|Not odd at all if you're familiar with Rolling Stone and the prevailing American music culture of the late 60's and 70's.|
Simply put, prog/symphonic/art rock, or whatever you want to call it, just didn't have as high a profile in American music culture as more blues based and mainstream pop/rock music. Prog was a more European thing, and most prog bands didn't achieve much more than cult status over here. Plus, there was a certain distain for anything prog in the American music media. Arguably the two biggest and most influential magazines of the time, Rolling Stone and Creem, rarely featured prog related bands or music, although Circus magazine did have the occasional article whenever certain bands released new albums or toured.
There was a story circulating a few years ago regarding the selection process for the RRHOF (not sure if it is actually true). The Moody Blues were apparently being considered for nomination, but Jann Wenner, RS co-founder & publisher, laughed off the suggestion. Seems he personally had no interest in the band and didn't view them as worthy of recognition.
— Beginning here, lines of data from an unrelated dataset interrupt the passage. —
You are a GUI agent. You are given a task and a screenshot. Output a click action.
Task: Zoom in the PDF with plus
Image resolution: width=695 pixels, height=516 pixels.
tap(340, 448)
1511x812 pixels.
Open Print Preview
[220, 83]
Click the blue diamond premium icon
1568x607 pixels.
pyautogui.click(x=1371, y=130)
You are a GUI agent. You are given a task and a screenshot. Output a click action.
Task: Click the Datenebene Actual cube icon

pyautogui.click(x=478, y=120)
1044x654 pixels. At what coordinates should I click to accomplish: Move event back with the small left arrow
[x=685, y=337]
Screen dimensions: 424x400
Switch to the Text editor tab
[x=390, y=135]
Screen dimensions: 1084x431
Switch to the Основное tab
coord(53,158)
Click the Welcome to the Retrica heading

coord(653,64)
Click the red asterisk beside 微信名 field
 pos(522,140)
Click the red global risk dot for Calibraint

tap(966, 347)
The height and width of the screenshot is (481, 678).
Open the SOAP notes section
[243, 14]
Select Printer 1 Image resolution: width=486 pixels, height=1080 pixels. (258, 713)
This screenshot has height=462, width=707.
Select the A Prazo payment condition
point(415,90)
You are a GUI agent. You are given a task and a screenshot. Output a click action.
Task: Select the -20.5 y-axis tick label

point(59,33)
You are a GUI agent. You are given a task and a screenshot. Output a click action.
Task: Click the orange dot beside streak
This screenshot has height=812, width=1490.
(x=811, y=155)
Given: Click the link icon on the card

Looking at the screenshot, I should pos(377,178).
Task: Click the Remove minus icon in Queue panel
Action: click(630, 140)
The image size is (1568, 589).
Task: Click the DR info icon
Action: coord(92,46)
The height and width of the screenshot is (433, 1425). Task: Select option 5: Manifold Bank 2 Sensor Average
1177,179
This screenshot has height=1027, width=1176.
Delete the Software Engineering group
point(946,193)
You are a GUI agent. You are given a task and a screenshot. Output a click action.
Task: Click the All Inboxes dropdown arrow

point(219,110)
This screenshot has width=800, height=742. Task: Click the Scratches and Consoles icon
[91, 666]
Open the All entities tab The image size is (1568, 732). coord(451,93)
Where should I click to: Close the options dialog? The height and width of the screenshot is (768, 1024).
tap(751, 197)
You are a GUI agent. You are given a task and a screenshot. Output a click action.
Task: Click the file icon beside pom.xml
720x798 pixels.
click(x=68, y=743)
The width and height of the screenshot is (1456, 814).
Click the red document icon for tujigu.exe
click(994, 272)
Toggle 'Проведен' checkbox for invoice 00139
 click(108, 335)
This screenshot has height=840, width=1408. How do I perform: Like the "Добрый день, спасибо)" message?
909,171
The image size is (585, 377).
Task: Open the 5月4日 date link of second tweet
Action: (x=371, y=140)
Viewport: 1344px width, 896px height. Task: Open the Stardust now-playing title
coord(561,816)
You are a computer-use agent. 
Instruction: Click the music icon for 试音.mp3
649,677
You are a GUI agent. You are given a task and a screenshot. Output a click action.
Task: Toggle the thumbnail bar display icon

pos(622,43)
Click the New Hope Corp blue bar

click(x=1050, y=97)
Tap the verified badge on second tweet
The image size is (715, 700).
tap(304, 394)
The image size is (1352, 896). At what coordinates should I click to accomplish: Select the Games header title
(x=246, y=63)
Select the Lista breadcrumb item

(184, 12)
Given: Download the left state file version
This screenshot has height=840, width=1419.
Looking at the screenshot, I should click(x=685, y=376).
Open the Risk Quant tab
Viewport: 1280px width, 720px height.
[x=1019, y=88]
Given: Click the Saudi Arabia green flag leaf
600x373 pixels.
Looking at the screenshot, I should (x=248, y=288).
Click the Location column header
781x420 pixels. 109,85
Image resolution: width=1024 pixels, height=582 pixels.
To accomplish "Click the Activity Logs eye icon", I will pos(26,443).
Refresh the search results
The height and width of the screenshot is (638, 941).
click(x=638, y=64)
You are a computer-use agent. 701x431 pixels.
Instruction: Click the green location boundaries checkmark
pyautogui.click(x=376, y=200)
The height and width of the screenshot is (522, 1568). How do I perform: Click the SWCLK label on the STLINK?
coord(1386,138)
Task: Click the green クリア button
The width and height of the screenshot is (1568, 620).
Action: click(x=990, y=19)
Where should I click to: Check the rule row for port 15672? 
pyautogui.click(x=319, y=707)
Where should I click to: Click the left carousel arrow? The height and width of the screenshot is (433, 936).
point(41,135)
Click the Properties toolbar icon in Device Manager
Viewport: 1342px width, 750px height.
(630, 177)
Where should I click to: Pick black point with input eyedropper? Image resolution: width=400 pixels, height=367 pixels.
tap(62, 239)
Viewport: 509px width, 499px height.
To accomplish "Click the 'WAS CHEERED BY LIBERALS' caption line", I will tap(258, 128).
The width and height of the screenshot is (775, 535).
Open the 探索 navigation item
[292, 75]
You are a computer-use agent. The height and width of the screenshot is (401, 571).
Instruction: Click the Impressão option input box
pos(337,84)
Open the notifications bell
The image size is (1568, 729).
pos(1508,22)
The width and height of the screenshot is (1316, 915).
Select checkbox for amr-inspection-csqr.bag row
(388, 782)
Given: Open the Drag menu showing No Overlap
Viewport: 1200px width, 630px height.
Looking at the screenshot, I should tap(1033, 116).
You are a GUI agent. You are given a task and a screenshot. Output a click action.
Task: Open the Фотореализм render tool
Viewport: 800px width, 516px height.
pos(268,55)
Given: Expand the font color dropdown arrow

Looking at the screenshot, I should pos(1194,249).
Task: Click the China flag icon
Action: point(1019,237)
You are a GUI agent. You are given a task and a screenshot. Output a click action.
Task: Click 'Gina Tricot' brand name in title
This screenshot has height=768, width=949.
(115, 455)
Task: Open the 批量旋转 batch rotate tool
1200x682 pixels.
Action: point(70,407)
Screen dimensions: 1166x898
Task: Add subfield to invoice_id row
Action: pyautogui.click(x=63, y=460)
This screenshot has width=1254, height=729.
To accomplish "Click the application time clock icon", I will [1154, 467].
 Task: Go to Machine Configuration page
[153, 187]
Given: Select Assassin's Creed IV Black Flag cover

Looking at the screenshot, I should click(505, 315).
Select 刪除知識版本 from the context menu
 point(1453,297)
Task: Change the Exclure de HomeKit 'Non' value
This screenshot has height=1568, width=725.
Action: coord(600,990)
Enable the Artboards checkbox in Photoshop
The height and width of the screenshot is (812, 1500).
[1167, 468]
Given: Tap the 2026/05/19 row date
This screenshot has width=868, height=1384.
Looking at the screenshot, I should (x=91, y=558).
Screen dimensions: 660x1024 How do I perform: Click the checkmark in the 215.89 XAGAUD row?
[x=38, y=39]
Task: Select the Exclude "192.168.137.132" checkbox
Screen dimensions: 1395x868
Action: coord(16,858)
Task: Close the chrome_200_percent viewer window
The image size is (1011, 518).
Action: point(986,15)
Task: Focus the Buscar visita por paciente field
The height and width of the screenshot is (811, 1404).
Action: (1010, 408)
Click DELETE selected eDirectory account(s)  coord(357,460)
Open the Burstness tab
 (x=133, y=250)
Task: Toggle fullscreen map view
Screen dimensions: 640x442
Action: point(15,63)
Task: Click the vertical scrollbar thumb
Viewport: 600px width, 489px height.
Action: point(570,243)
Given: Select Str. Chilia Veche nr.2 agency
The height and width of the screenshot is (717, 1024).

The strange thing is, The Moody Blues did have enough of a following in North America to allow them to do reasonably well from a commercial standpoint, having a couple of No. 1 albums plus the fairly popular Days Of Future Past. Despite that, their representation in the media at the time was relatively low.
I do agree that they deserve the recognition, along with bands like King Crimson, Yes, and ELP, but it might take a little while for the powers that be to come around to that realization.